Gün içinde sürekli atların girip çıktığı ahırın, bu durumu dolayısıyla girenin çıkanın belli olmadığı veya her önüne gelenin girip çıkabildiği yerler için "dingo'nun ahırı" deyimi kullanılmaya başlanmıştır.
Hapı yutmak
Sultan murad'ın kave, müskirat (sarhoş edicimaddeler) ve mükeyyifatı (keyif verici maddeler) yasakladığı dönemde saray casuslarından biri, belki de kıskançlık sebebiyle, hekimbaşı emir çelebi nin yasakları çiğnediği ve afyon kullandığına dair bir ihbarda bulunur. onun için "hapı yuttu" deyimi ortaya çıkmıştır.
Ateş pahası
Kanuni sultan süleyman maiyetiyle halkalı civarında ava çıkar. aniden başlayan şiddetli yağmur, padişah ve adamlarını karşılarına çıkan ilk eve sığınmak zorunda bırakır. ev sahibinin yaktığı ateşin karşısında elbiselerini kurutup ısınan padişah, yanındakilere dönerek, "şu ateş bin altın eder" der.

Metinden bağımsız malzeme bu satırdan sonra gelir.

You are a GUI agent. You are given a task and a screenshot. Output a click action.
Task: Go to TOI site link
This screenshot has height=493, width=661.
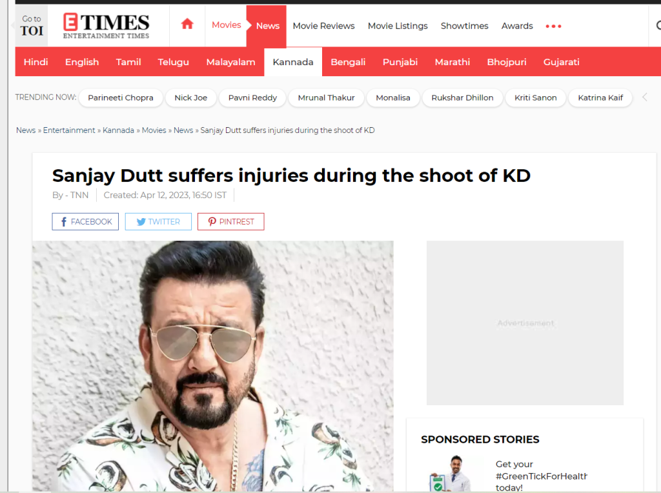[32, 26]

Yağmurun dinmemesi üzerine padişah ve maiyetindekiler, geceyi de bu evde geçirirler. konuklarını tanıyamasa da önemli ve zengin şahıslar olduklarını anlayan ev sahibi, sabah ona borcunu soran sultana "binbir altın" cevabını verir. bu cevabın şaşkınlıkla karşılanması üzerine ise ateşe bin altın değeri kendisinin biçtiğini, gecelik konaklamanın ise bir altın olduğunu söyler. "ateş pahası" deyimi, bu hadise üzerine doğmuştur. ederinden fazla çok pahalı şeyler için bugün de yaygın şekilde kullanılmaktadır.
Ateş almaya mı geldin?
Eskiden kibrit yokmuş. ateş sönünce, ateş küreği ile komşuya gidilir, bir parça ateş alınırmış.ateş almak için komşuya geçen kadınlar, kürekteki ateş sönmesin diye oturup çene çalamazlar ve acele ederlermiş.kapıdan içeri girmeyerek, kısa bir konuşmadan sonra gitmek isteyen ziyaretçilere: -ateş almaya mı geldin? denmesi de işte bu devirlerden kalmadır.
Meteliğe kurşun atmak
Eskiden atış talimleri yapılırken, usta atıcılar hedef için metelik denilen bozuk paralar kullanırlarmış. metelik, eskiden kullanılan on para değerinde olan bir sikke. sikke de madeni para veya bu paralara vurulan damga demektir. köyden çıkıp okuyarak yükselen, mal mülk ve şöhret sahibi olan bir adam köyünde yaptırdığı evde, gümüş paraları hedefe koyup atış talimi yaparmış. onu ziyarete gelenler, gümüş mecidiyeye ateş ederken görünce, içlerinden biri, "baksana bizimki meteliğe kurşun atıyor." demiş.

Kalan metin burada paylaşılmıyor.